Exercise 1 — According to the smoothie text, which ingredient serves as the base?
Exercise 2 — Continue the smoothie text from the point where it stops.

Quoted passage —
Friends ask me to share recipes. I can't because I really hate recipes. I'm a goal oriented person but not necessarily a rule follower. I often resent overbearing authority figures and recipes are just that- rules rules rules. It's like doing homework to me. If I really have to, I'll follow a recipe, but only when the stakes are high. The way I like to cook is based on guidelines, upcoming expiration dates, intuition and experimentation. Meaning that you won't like half of what I might make, but you'll never eat the same exact thing twice. Here's my precise morning smoothie recipe:
One or two handfuls of walnuts. Sometimes a small handful of peanuts, but just a few adds a very strong flavor. Dump in some oats for about a second. One or two organic bananas, this is the base. A handful or two of a frozen fruit like blueberries, blackberries, strawberries or peaches. Don't add more than two or you'll lose the individual flavors. Sometimes wash and throw in a big handful of spinach. Sometimes add something else like pear, apple, or cantelope. Dust in some ground chia/flax seed. Add almond milk or some non-dairy non-sweetened liquid (I hate water smoothies, blah!) until the liquid is near the top of the stuff inside. Blend baby blend.
Things I've tried adding and do not recommend: anything stringy like lemon, clementines, grapefruit or oranges. Nothing too strong like garlic or ginger. Honey (more because it will stick to everything around the blender), kale (too fibrous for my blender).

Data records —
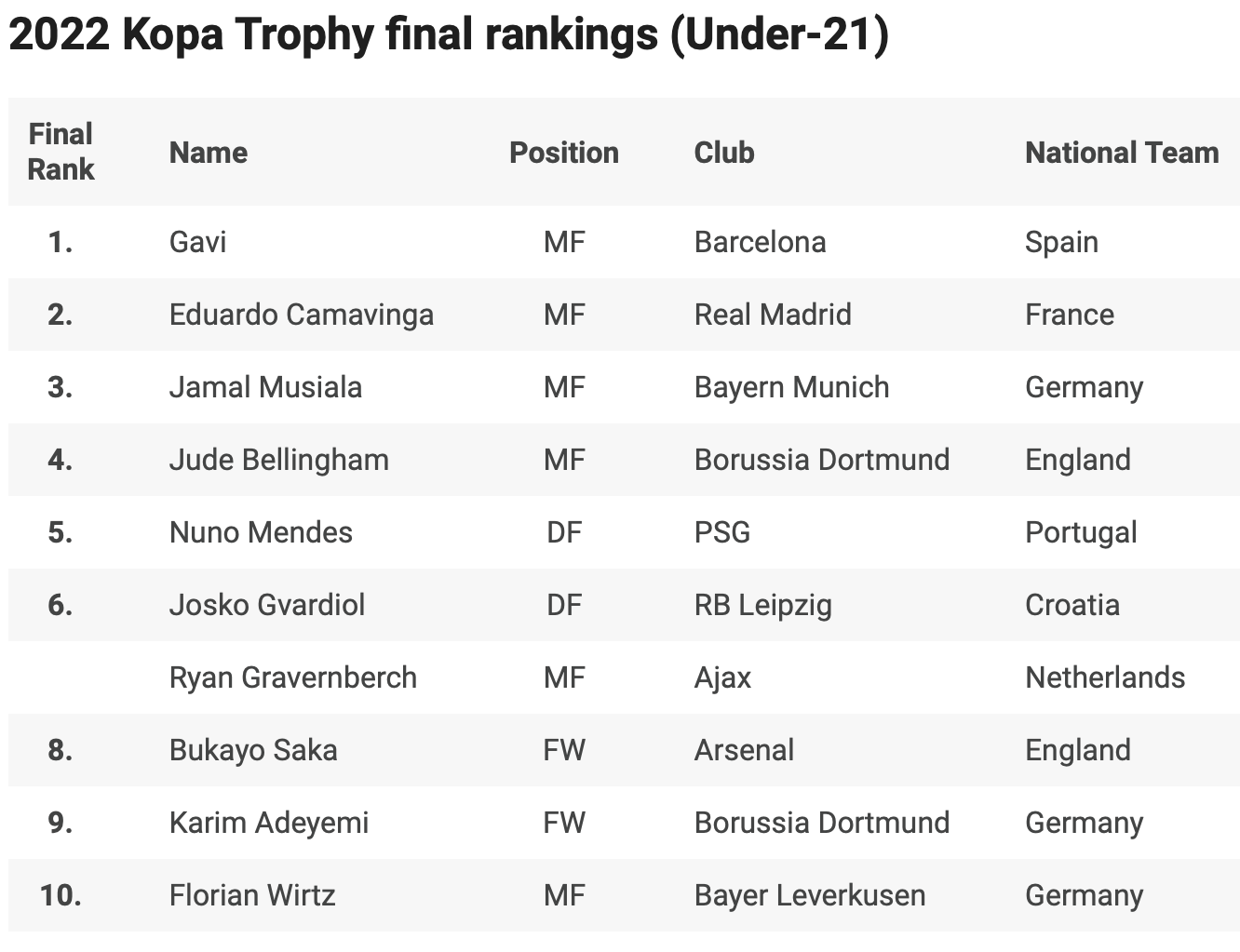Click on Jamal Musiala's name
The image size is (1240, 952).
click(x=265, y=387)
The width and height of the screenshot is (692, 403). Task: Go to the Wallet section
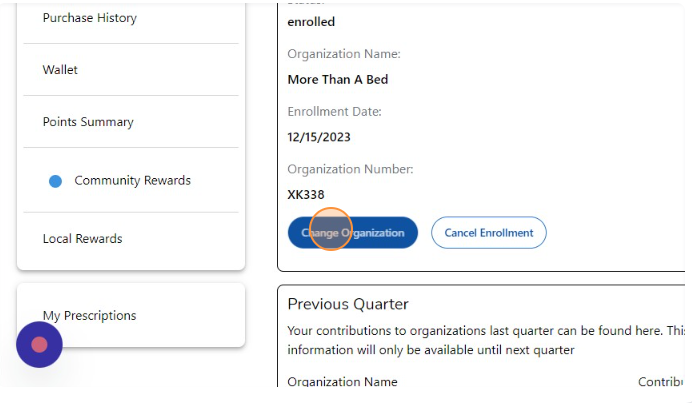click(x=60, y=70)
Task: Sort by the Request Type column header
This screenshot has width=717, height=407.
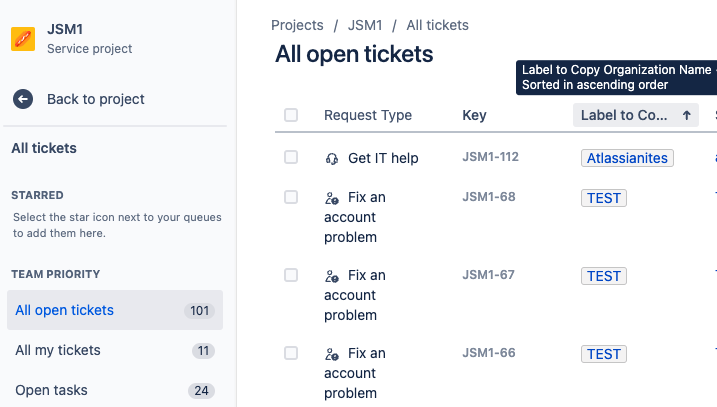Action: point(368,115)
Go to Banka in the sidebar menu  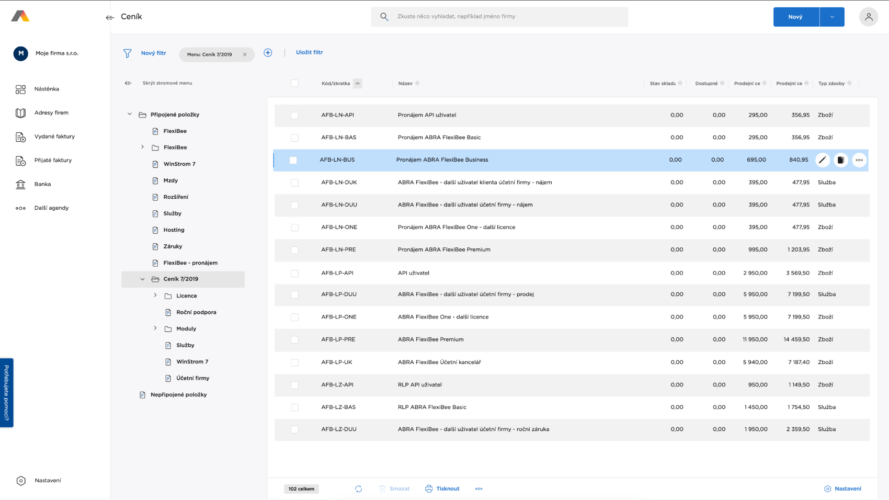[42, 184]
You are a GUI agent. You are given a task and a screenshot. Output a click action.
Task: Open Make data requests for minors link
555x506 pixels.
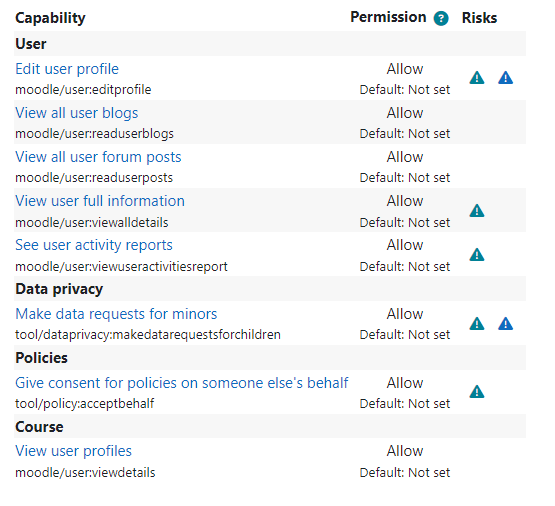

Result 1 — One or two organic bananas.

Result 2 —
After four weeks of my diet, here is the report: I've lost about twelve pounds. I don't feel hungry as often as before. My stomach went through a gurgly transition the first week as I shifted from low fiber to basically only fiber. The second week I felt normal energy energetic and normal. Like pre-diet, I eat a lot, perhaps more than I should at dinner, usually a big heaping plate often followed by seconds or dessert. Now dessert is a piece of whole grain bread toasted with honey drizzled on top. I snack on nuts during the day and drink a lot of carbonated water and coffee. I'm really not yearning for what I see others eating around me, just occasionally steadying my hand. We often cook a meal that I can eat half of and the other half includes some meat, dairy or oil- I then can have leftovers for lunch the next day.
By week number three strange things started happening. Really strange. Back when I was in college, my sense of smell diminished greatly. It's hard to put a number on one's sense of smell, but I'd say mine went down by 30-50%. As a child, I picked up on flowers from afar, now I needed to bend down and insert my nose into their petals. My wife would hunt down some tiny rotting piece of fruit in our house while I would say she was crazy (she always found something). I didn't dare believe it at first, but after three weeks of eating plants, my nose felt clearer and I began smelling things a bit more accurately. At the same time, food flavors intensified. Each avocado I ate went from being soft green mush to having their own unique flavor profile that danced on my tongue. Lentil soup went from bland blah to each individual vegetable working together on jazz.
I digress, but while I cannot measure the change or even prove that it's real- this diet has regained my long lost sense of smell and sharpened my sense of taste. That alone is pretty cool. Week four has me feeling positive, energetic and vivacious. I feel like I'm selling something in the way that I describe this transformation. If only the big vegetable lobby would mail me the check.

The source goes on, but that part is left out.